WRITTEN TASK.
Can you quote each of the entries below word for word, leaving out the pictures?

Entries from a pointing dataset:
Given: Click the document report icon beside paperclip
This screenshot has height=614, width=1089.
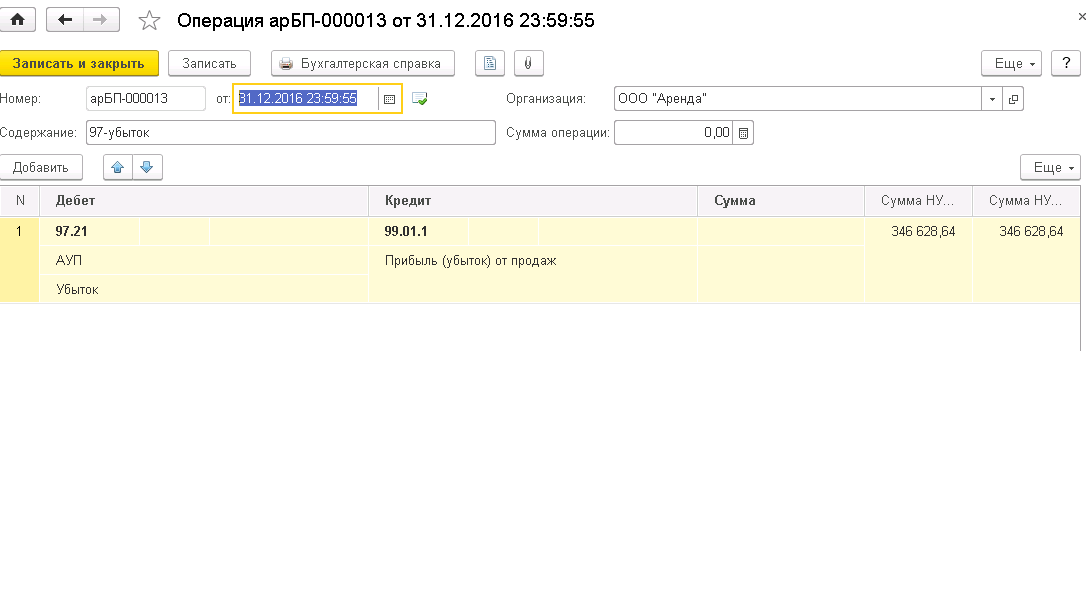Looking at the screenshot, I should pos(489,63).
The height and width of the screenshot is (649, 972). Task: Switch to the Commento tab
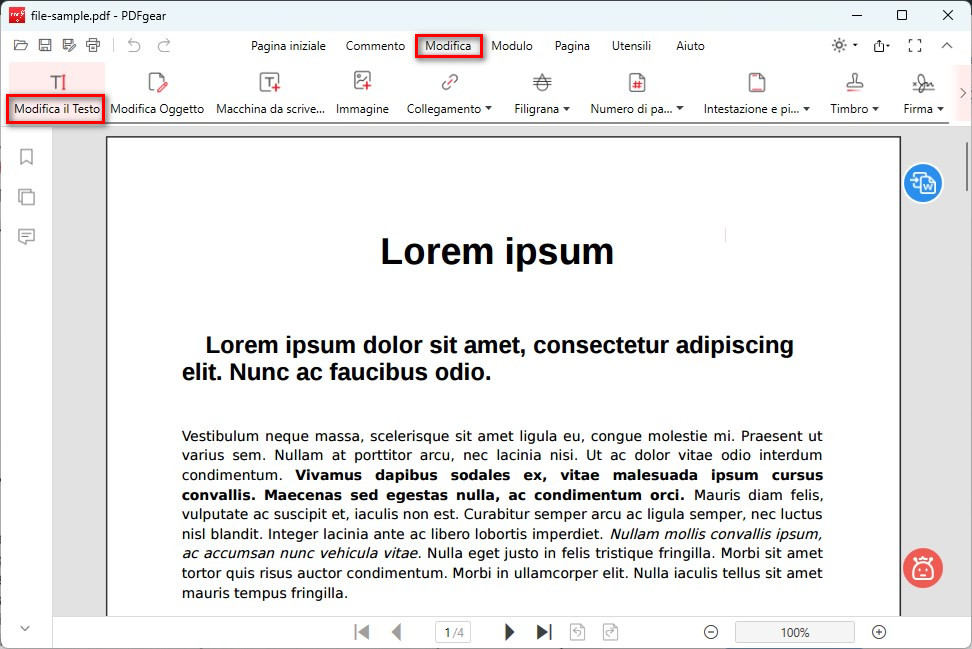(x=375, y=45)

FINISHED TASK.
Given: Click the document report icon beside paperclip
This screenshot has height=614, width=1089.
Looking at the screenshot, I should pos(489,63).
The height and width of the screenshot is (649, 972). Task: Switch to the Commento tab
(x=375, y=45)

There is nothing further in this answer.